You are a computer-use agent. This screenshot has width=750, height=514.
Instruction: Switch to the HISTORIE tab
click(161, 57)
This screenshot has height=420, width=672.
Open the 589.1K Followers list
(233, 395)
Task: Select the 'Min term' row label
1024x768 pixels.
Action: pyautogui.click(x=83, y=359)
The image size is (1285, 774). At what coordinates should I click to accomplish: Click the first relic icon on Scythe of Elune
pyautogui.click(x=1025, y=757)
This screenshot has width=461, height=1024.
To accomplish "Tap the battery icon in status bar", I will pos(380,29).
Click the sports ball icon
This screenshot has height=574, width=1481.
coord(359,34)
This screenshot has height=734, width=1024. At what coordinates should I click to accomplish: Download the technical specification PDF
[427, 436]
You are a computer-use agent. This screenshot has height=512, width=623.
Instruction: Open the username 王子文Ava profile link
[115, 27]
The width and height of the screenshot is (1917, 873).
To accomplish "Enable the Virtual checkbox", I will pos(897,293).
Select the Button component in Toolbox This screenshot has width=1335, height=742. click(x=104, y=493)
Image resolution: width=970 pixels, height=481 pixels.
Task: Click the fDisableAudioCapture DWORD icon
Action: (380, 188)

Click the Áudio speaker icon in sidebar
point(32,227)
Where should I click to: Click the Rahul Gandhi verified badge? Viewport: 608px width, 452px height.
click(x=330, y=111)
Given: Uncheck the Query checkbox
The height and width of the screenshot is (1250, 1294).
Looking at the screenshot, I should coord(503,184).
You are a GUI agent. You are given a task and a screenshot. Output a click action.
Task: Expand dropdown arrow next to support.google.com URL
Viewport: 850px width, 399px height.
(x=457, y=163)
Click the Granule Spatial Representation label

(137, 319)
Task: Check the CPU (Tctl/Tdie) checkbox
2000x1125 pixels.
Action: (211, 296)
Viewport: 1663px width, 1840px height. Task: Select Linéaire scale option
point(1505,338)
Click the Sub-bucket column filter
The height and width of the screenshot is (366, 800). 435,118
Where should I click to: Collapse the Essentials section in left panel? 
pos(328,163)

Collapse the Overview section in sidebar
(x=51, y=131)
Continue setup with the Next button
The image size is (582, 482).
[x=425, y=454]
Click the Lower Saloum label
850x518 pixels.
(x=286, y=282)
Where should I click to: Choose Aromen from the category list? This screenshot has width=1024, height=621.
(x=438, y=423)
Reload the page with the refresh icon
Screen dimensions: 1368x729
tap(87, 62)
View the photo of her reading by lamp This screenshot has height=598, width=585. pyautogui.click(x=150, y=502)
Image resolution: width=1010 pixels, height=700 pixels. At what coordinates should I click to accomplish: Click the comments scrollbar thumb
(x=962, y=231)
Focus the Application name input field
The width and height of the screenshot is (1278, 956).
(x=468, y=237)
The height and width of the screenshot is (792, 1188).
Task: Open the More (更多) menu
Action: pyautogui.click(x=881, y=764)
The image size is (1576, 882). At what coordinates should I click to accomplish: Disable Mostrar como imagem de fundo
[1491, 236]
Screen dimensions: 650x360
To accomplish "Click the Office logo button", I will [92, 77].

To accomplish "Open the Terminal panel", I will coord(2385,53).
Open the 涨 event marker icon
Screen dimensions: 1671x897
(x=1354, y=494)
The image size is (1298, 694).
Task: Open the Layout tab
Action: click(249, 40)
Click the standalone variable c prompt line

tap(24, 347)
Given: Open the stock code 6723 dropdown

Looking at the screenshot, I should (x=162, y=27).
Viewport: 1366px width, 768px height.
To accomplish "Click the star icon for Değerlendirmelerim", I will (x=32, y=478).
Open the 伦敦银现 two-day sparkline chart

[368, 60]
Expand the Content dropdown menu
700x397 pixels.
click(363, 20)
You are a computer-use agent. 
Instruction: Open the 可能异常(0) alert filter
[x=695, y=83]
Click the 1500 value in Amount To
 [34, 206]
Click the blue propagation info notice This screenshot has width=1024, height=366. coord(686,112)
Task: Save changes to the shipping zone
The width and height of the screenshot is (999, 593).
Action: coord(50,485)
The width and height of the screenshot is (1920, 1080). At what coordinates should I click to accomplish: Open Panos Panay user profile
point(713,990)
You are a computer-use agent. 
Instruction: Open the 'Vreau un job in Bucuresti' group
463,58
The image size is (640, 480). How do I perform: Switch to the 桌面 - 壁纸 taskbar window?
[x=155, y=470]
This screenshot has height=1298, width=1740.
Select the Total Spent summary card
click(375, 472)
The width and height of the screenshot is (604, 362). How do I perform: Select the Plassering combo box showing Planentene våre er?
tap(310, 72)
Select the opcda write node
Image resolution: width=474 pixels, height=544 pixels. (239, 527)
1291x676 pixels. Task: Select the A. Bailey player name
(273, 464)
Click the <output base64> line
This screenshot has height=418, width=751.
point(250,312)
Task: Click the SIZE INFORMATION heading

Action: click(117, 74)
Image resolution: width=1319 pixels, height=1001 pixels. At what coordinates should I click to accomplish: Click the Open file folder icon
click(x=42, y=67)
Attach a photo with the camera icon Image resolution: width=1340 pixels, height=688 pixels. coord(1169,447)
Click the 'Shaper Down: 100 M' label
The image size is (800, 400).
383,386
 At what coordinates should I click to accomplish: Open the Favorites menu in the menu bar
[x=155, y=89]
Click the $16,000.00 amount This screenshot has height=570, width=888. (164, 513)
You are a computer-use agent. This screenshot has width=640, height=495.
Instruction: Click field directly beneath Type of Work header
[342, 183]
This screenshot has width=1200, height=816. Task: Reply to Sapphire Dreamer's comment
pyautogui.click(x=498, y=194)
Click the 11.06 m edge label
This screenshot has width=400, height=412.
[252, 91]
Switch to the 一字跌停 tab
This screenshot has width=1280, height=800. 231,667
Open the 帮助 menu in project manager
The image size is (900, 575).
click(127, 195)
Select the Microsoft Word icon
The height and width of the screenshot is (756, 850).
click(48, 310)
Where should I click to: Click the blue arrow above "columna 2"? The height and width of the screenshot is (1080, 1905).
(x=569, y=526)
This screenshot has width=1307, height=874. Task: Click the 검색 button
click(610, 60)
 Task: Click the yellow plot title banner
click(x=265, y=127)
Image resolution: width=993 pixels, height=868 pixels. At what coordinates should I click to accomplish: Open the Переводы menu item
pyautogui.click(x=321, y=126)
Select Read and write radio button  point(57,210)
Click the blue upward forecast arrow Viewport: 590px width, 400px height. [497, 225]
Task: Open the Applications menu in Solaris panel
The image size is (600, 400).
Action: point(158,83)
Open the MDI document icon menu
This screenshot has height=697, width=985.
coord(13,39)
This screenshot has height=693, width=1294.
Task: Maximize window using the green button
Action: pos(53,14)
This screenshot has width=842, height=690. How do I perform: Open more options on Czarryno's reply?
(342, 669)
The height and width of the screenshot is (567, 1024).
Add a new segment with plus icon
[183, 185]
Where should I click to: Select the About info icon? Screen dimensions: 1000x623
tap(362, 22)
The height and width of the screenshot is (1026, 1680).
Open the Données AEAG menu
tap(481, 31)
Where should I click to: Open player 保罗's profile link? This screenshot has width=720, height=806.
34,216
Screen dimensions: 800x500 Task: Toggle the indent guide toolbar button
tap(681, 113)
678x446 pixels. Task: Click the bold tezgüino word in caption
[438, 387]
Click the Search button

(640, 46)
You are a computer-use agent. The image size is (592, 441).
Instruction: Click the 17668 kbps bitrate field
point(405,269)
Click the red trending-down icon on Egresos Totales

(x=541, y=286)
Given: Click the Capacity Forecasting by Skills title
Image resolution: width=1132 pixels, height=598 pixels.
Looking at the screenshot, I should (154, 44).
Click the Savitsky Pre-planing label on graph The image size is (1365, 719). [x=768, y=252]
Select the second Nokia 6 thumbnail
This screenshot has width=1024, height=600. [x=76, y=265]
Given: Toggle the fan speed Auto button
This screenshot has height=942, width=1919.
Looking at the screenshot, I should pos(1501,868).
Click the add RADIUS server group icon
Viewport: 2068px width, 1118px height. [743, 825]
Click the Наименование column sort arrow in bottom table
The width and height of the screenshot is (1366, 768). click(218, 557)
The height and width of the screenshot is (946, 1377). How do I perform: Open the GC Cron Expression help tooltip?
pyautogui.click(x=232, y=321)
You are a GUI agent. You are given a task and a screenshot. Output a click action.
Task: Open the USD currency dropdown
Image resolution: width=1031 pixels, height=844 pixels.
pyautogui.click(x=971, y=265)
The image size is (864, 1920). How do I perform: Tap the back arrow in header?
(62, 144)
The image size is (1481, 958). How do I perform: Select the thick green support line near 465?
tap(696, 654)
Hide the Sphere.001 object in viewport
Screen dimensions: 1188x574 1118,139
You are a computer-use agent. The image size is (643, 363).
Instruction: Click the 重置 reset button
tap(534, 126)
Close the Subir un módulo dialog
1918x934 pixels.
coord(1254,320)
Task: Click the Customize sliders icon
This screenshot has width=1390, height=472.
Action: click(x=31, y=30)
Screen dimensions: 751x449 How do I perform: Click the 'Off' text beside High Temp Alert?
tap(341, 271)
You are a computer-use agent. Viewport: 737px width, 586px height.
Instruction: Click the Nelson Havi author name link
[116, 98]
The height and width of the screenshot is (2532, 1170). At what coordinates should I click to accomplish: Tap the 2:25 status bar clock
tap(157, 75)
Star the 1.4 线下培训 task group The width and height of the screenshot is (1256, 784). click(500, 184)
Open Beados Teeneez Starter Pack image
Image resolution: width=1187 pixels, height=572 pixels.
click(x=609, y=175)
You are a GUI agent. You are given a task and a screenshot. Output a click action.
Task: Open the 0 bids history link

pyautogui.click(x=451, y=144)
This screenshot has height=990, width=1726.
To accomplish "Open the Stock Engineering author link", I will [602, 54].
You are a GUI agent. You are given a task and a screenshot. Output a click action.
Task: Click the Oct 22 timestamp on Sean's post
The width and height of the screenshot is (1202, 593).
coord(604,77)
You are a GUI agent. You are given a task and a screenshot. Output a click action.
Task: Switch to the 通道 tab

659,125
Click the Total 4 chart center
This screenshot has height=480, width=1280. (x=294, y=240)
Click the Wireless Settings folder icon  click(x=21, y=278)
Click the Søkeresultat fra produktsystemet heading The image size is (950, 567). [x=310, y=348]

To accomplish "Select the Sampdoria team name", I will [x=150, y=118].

= = = =

_Exercise details_
Search the entries for the string "checkbox". Copy every line that has it.

_Task solution_
To accomplish "Enable the Virtual checkbox", I will pos(897,293).
Given: Uncheck the Query checkbox
Task: Check the CPU (Tctl/Tdie) checkbox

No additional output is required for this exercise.